Parkinson's disease (PD) and the parkinsonian variant of multiple system atrophy (MSAp) are neurodegenerative disorders that can be difficult to differentiate clinically. This study provides the first characterization of the patterns of task‐related functional magnetic resonance imaging (fMRI) changes across the whole brain in MSAp. We used fMRI during a precision grip force task and also performed voxel‐based morphometry (VBM) on T1‐weighted images in MSAp patients, PD patients, and healthy controls. All groups were matched on age, and the patient groups had comparable motor symptom durations and severities. There were three main findings. First, MSAp and PD had reduced fMRI activation in motor control areas, including the basal ganglia, thalamus, insula, primary sensorimotor and prefrontal cortices, and cerebellum compared with controls.
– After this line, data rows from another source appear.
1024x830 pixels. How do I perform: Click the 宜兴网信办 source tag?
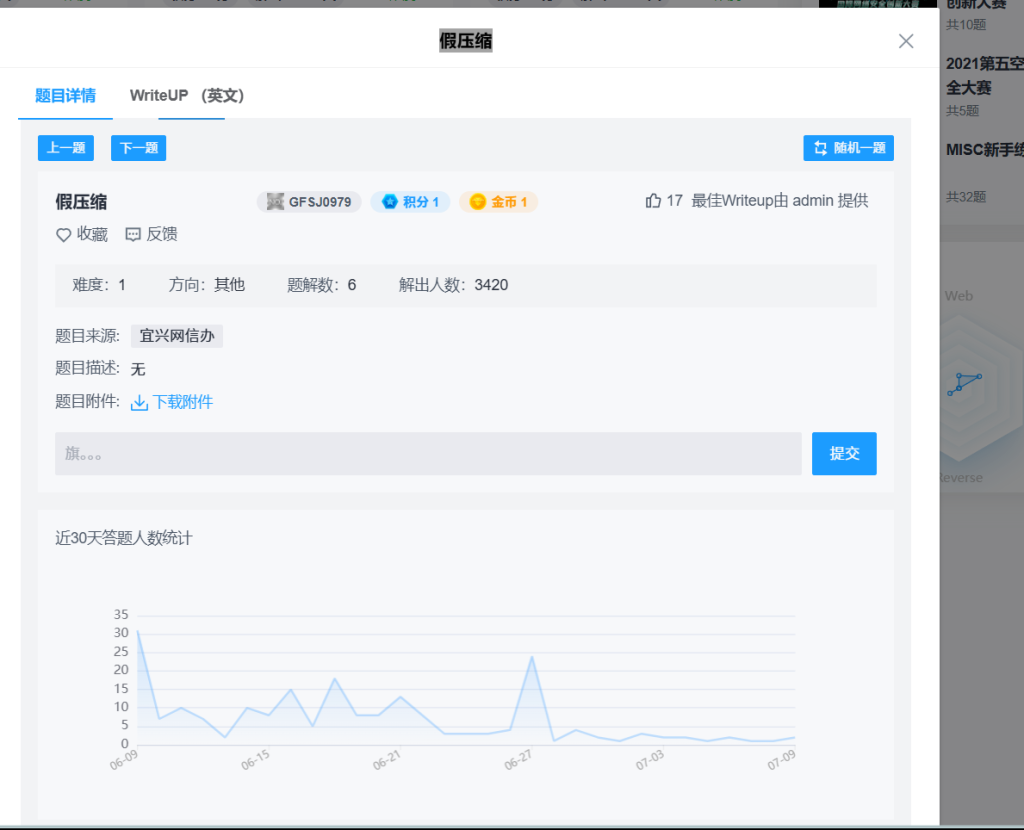coord(177,336)
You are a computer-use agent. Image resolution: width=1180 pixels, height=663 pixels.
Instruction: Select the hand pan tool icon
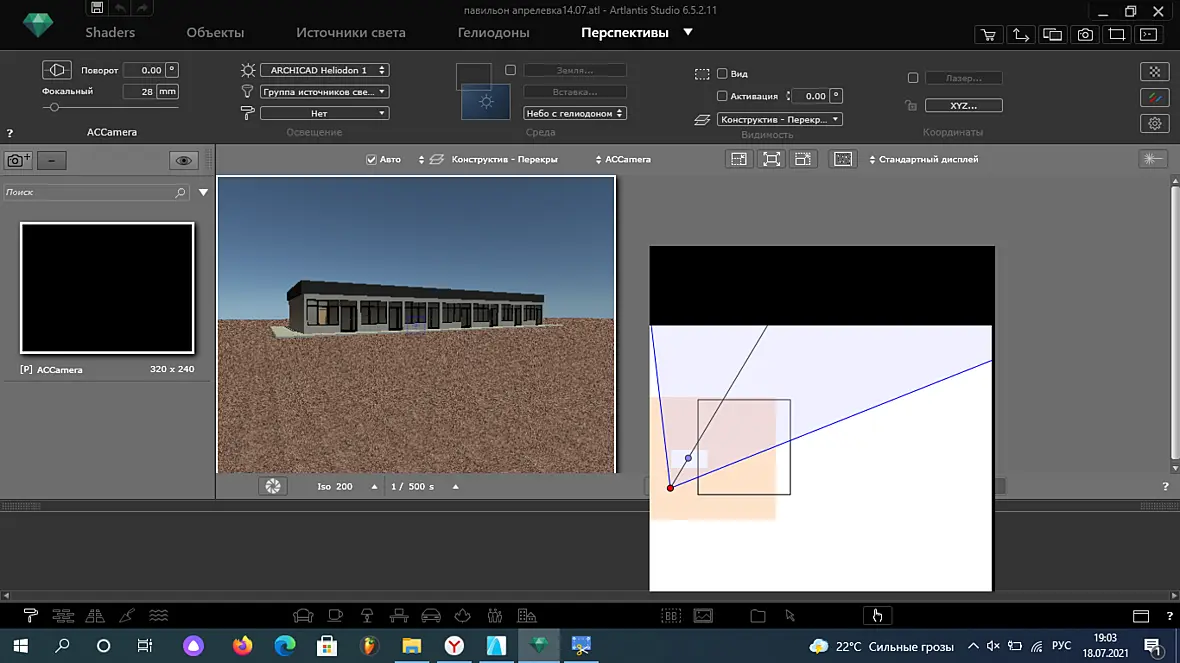877,616
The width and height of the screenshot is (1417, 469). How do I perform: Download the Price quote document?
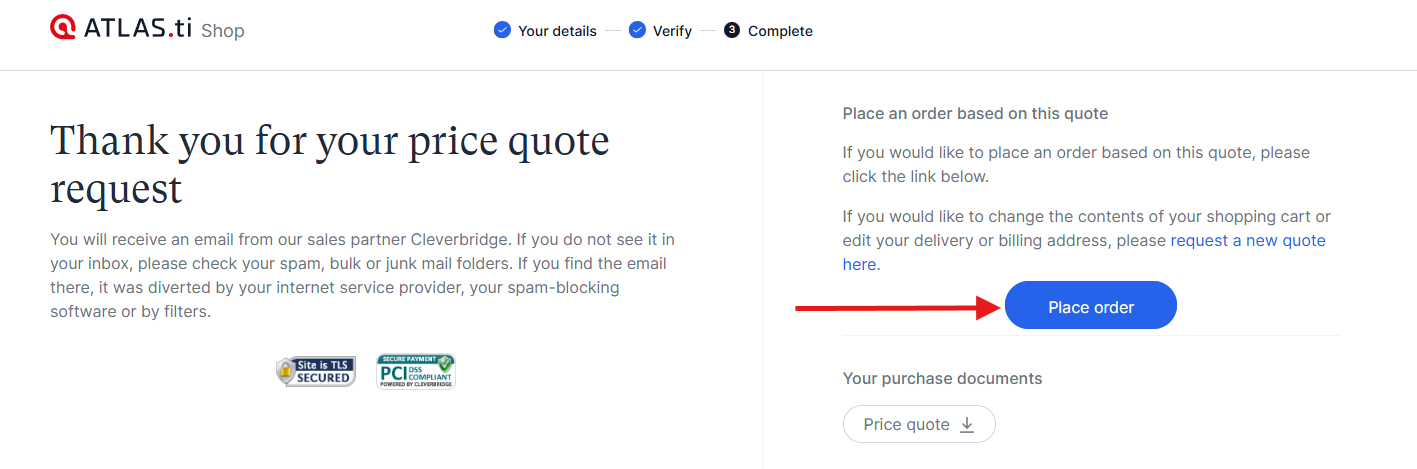[x=919, y=424]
Second, there were no activation differences among the disease groups in the basal ganglia, thalamus, insula, or primary sensorimotor cortices, but PD had more extensive activation deficits throughout the cerebrum compared with MSAp and controls. Third, VBM revealed reduced volume in the basal ganglia, middle and inferior cerebellar peduncles, pons, and throughout the cerebrum in MSAp compared with controls and PD, and additionally throughout the cerebellar cortex and vermis in MSAp compared with controls. Collectively, these results provide the first evidence that fMRI activation is abnormal in the basal ganglia, cerebellum, and cerebrum in MSAp, and that a key distinguishing feature between MSAp and PD is the extensive and widespread volume loss throughout the brain in MSAp. Hum Brain Mapp 36:1165–1179, 2015. © 2014 Wiley Periodicals, Inc.